Excerpt from a dataset:
* START *

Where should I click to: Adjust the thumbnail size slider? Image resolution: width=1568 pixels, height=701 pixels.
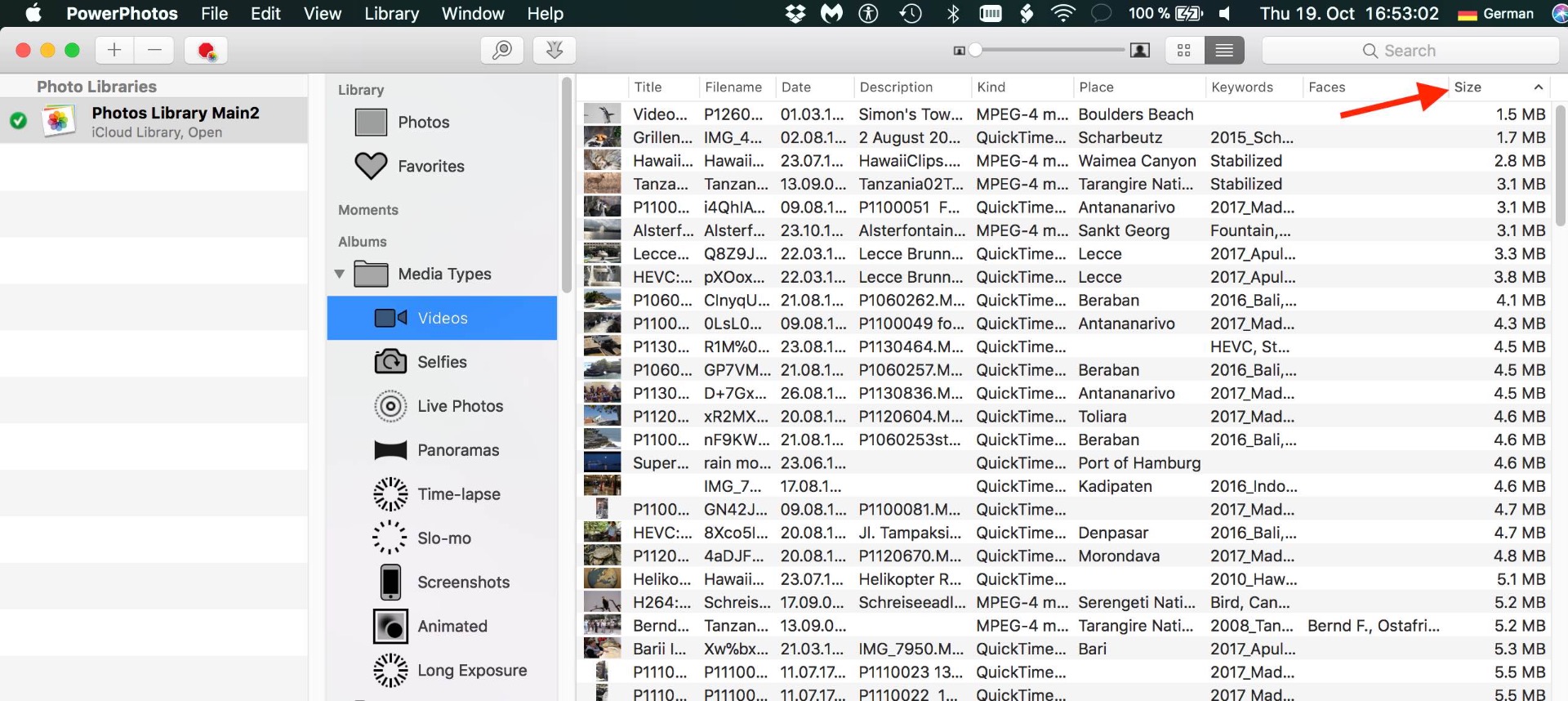tap(976, 51)
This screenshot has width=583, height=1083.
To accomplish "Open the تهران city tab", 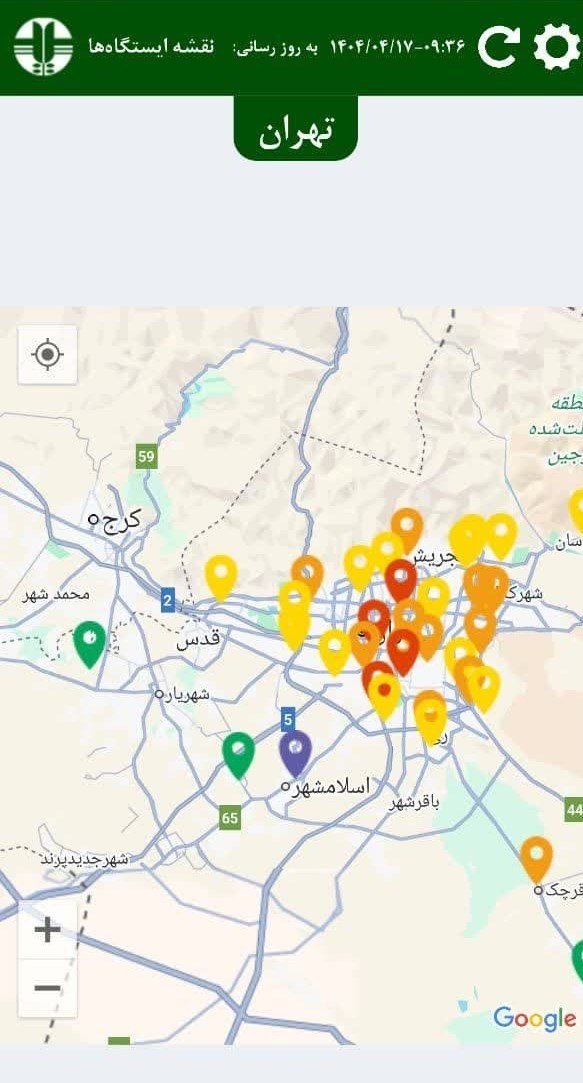I will pyautogui.click(x=296, y=128).
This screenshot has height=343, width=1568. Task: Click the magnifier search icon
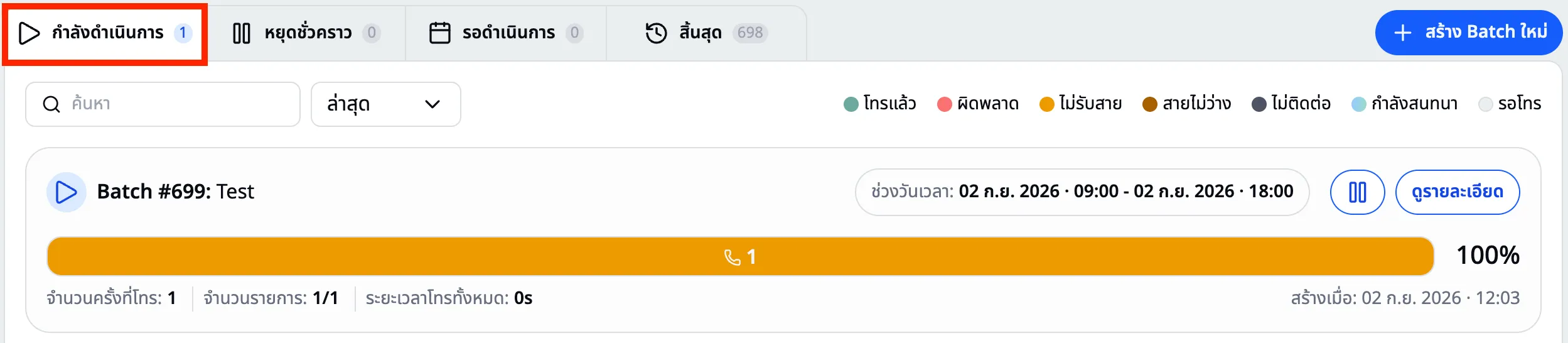[51, 104]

* END *

#### [EXERCISE AIM]
Write out the lines from the one containing "This screenshot has height=343, width=1568." through the last line, without the pictures.

#### [FULL OUTPUT]
This screenshot has height=343, width=1568. Task: Click the magnifier search icon
[51, 104]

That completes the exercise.